──────── DOCUMENT PASSAGE

Bernanke set to lower interest rates again even amid signs of inflation

Discussion in 'Wall St. News' started by S2007S, Feb 27, 2008.

  1. S2007S

    S2007S

    Bernanke Pledges Fed Will Act in a `Timely Manner' (Update4)

    By Craig Torres and Scott Lanman
    Enlarge Image/Details

    Feb. 27 (Bloomberg) -- Federal Reserve Chairman Ben S. Bernanke signaled the U.S. central bank is prepared to lower interest rates again even amid signs of accelerating inflation.

    The Fed ``will be carefully evaluating incoming information bearing on the economic outlook and will act in a timely manner as needed to support growth and to provide adequate insurance against downside risks,'' Bernanke said in testimony to the House Financial Services Committee in Washington.

    Bernanke's remarks may reinforce investors' expectations that policy makers will lower rates further to shore up the faltering economy. While officials have expressed concern that inflation is accelerating, Bernanke indicated he shares Vice Chairman Donald Kohn's view that financial-market turmoil and slowing growth pose the ``greater threat.''

    Bernanke's testimony came as government reports today showed the U.S. expansion, now in its seventh year, is in peril. Durable-goods orders fell 5.3 percent, more than forecast, in January as companies cut spending. New-home sales fell last month to the lowest level since February 1995 and house prices slid by a record 15 percent from a year ago.

────────────────

WHAT YOU NEED TO DO →
1 - Answer these questions from the passage on Bernanke and interest rates:
(a) Which committee heard Bernanke's testimony?
(b) By what percentage did durable-goods orders fall in January?
(c) Whose view does Bernanke indicate he shares about the "greater threat"?
2 - In the passage on Bernanke and interest rates, what economic results do the government reports released that day show?
3 - Transcribe the passage on Bernanke and interest rates, starting with "By Craig Torres" and going on through "of accelerating inflation.".

──────── COLLECTED DATA

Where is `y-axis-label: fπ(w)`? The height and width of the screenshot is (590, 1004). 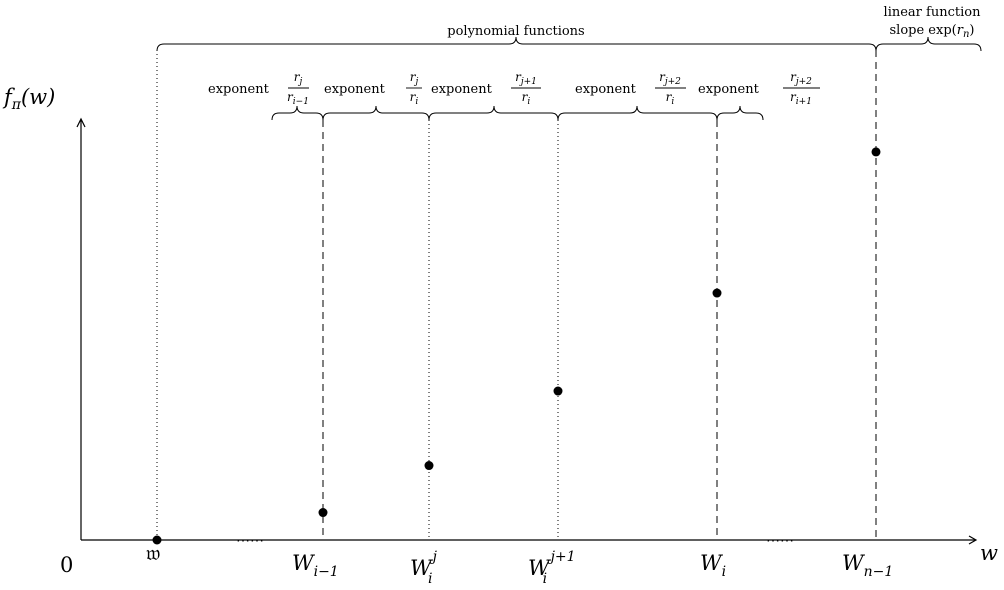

────────────────

EXPECTED RESPONSES →
1 -
(a) The House Financial Services Committee in Washington.
(b) 5.3 percent.
(c) Vice Chairman Donald Kohn's.

2 -
- Durable-goods orders fell 5.3 percent in January, more than forecast, as companies cut spending.
- New-home sales fell last month to the lowest level since February 1995.
- House prices slid by a record 15 percent from a year ago.

3 -
By Craig Torres and Scott Lanman
    Enlarge Image/Details

    Feb. 27 (Bloomberg) -- Federal Reserve Chairman Ben S. Bernanke signaled the U.S. central bank is prepared to lower interest rates again even amid signs of accelerating inflation.